The minimum we might speak of as voiceless narrative then is actually narrative which simply has its own voice, where it's not just the tedious drone of all deposition made individual with the author's favourite mannerisms of purpling, but where the voice that's been found for conjuring the action is aiming only to do that, not to conjure a viewpoint character's persona in the manner of telling. As an example, let's take one product of the previous post:
Here the only voice is that of the narrative itself. Given that I've worked it over, there are undoubtedly features in there of an authorial default narrative voice that's distinctly Hal Duncan. There's a lack of the semi-colons and em-dashes that I tend to like for the way they can loosen up a text, but the ellipsis for dramatic pause is... very me. As is the dropping of "and" before the final clause in paragraph two's first sentence, and the short sentence at the end of that paragraph is something I think of as a "kicker," the opposite number to a "hook" line at the start of a passage. Still, given the source of much of it in Thiess, it's utilising elements I probably wouldn't have used if I was writing it from scratch. And if it were a different type of scene in a different type of story I'd have taken it in a different direction. At the end of the day, this is not Thiess's work rewritten "in the style of Hal Duncan," I'd say. It's Thiess's work restyled to a passage with its own voice.
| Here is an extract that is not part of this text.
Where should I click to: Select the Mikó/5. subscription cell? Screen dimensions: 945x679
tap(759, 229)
Taking this as a baseline then, how does one go about imbuing it with voice in that character sense?
Since voice qualities are about conjuring persona via the idiosyncratic features of a character's way of articulating themself, although I do want to show how that works in third person, it's easier to demonstrate by first reimagining this passage in first person. And since a character's way of articulating themself is primarily manifest in casual speech rather than formal writing, we'll go the whole hog and put it in what could be termed anecdotal voice:
Rather than past perfect tense, you'll see I've switched to past progressive ("I was... taking a gander") sliding into present tense at a key point of tension ("this rat stops.") I've brought in some more informal phrasings like "day-to-day bollocks" for "daily struggles," and some idiomatic phrasing like "take a gander" for "peer." There are dialectic variants in spelling, like "me" for "my," or even in grammar, as with the inversion of "was" and "were," or the third person "-s" on first person verbs. There are tag questions in place of declaratives. There's elucidation via digressive self-interruption rather than descriptive detail. And there are rerailing terms like "whatever" or "anyway" to accommodate that casual chain-of-thought freewheeling, bring the narrative back to the story.
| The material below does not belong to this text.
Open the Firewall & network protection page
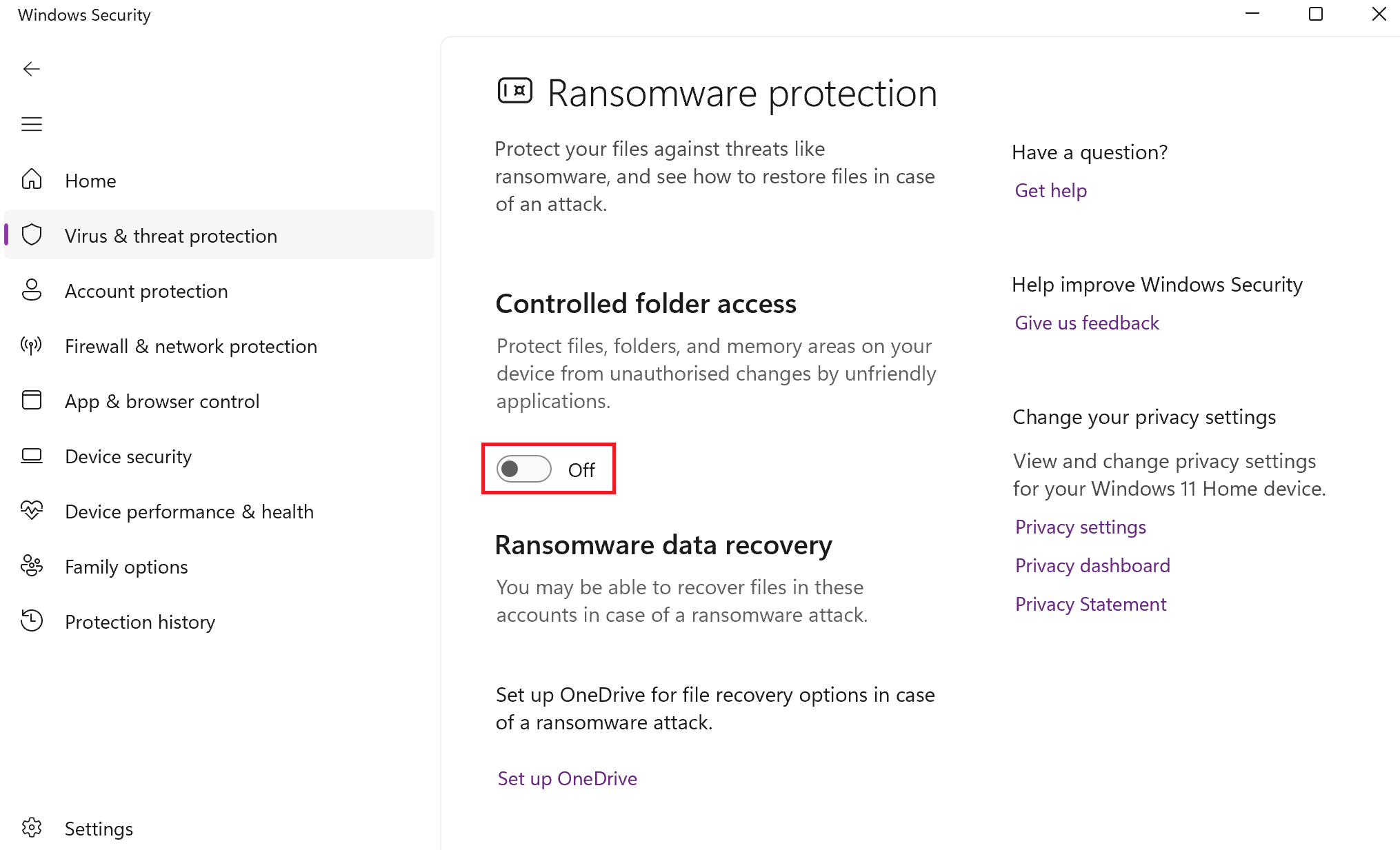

Personally, I'd find a whole story written in that anecdotal voice insufferable, and not just because this particular variant is a hokey cliché of a stock "rustic" running from Shakespeare down to Mackenzie Crook and Lee Arenberg in the Pirates of the Carribean movies. Conjuring a full-on simulation of someone actually telling an anecdote requires a degree of redundancy and convolution that's just going to be tedious if that anecdote is thirty minutes long as opposed to three. Even without that sense of growing waffle, with an in-yer-face voice like this, the reader has to want to spend time with the character being conjured, and I'm not really liking this guy.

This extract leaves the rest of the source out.